Claudia Lawrence said...

Nice blog & good post. You have beautifully maintained it, you must try this website which really helps to increase your traffic. hope u have a wonderful day & awaiting for more new post. Keep Blogging!

Hemant Sonawane's Studio said...

Lovely Pictures !! I like your header too... quite an attractive layout :)

~ Hemant Sonawane
professional Sculptor & Painter
Mumbai, INDIA


The Legend Returns said...

@ Claudia - thanks so much for your comments. Will definitely check out the site.
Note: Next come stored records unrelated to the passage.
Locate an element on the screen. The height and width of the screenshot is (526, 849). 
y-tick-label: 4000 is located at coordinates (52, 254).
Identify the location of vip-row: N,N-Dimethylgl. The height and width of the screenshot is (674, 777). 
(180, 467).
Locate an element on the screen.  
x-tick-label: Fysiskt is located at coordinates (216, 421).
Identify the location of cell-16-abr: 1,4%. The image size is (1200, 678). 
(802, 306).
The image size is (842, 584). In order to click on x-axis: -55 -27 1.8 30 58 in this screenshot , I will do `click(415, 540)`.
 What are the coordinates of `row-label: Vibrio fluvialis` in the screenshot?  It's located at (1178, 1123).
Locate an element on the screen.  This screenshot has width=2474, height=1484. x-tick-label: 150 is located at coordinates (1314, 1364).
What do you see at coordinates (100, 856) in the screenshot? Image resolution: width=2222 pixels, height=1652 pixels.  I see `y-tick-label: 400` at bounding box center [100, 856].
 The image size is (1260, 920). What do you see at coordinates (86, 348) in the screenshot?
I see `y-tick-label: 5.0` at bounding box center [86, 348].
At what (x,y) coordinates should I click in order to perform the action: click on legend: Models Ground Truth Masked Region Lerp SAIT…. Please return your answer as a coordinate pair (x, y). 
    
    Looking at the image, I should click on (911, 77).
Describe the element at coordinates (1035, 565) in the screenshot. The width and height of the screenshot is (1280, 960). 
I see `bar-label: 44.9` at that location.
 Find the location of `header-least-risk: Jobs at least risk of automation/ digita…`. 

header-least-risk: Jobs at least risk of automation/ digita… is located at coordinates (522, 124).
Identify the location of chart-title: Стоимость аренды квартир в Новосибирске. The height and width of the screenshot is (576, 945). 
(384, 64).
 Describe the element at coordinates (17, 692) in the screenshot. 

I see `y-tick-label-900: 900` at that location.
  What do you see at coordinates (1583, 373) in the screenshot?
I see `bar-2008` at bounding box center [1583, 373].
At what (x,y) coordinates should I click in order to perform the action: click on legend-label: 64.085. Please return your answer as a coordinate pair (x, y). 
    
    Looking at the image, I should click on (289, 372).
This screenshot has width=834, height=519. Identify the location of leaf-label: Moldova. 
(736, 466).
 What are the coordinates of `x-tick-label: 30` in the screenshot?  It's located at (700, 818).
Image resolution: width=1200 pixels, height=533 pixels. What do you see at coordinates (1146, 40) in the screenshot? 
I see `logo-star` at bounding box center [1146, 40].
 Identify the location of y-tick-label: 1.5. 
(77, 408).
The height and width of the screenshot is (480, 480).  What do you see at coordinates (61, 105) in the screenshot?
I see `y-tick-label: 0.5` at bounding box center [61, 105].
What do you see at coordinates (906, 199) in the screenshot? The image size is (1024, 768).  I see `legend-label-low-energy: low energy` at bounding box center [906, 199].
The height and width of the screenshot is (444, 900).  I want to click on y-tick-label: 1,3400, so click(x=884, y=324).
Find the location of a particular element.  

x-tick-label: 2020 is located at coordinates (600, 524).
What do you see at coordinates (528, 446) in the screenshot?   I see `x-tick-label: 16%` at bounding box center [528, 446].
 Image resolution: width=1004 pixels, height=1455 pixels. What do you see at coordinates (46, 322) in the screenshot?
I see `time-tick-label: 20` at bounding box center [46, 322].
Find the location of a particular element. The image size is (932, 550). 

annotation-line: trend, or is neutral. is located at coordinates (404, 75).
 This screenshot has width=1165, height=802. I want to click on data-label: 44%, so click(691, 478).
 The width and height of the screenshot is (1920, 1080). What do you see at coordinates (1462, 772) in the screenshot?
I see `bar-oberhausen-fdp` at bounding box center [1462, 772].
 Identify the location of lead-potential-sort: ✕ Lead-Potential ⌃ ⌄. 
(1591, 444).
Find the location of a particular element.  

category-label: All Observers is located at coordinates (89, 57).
@ Hemant - for a professional sculptor and painter to say those words...I am blessed to get those comments! Saw your blog. You are one talented person. I especially liked your thoughts on Art.Period. I wish you the best of luck in your endeavours.

Sapna Anu B.George said...

The Legend..........i am impressed,bird birds and more birds,one of my favorites.Great to meet you greet you and read you in the blog world.

The Legend Returns said...

@Sapna: Many thanks :) I am glad you liked the post...pleased to meet you too...welcome to my blog!

nilima said...

Sounds interesting. Looks like you are a specialist on this because you just made it so easy to be with you, motivated me to learn more on the subject!
Nursery School Franchisee

Sumeet said...

Nice post, I am visiting Ranthambore next month, sad to hear that they don't stop the jeep to click the birds. I am not interested in tigers, but if they dont stop the jeep for birds then my visit is not worthwhile.

The Legend Returns said...

Thanks Sumeet for stopping by. Well, they do halt once in a while...particularly if the guide happens to sight a major bird (like the owl, red-headed vulture, osprey, dancing peacock, etc.). But, the tiger is always the first priority since that is what the other guests in your jeep would, presumably, be interested in. Also, the sighting of a tiger ensures a generous tip for the driver and the guide ;)
In your case, you should mention to the guide before-hand that you have a special interest in the winged-residents of the park. Also, ask him to spend some time looking out for birds towards the end of the safari. Another interesting option would be to hire a guide from the hotel (where you may be staying) and go for a walk along the periphery of the park or in some of the forest areas abutting the main park which don't require special permits.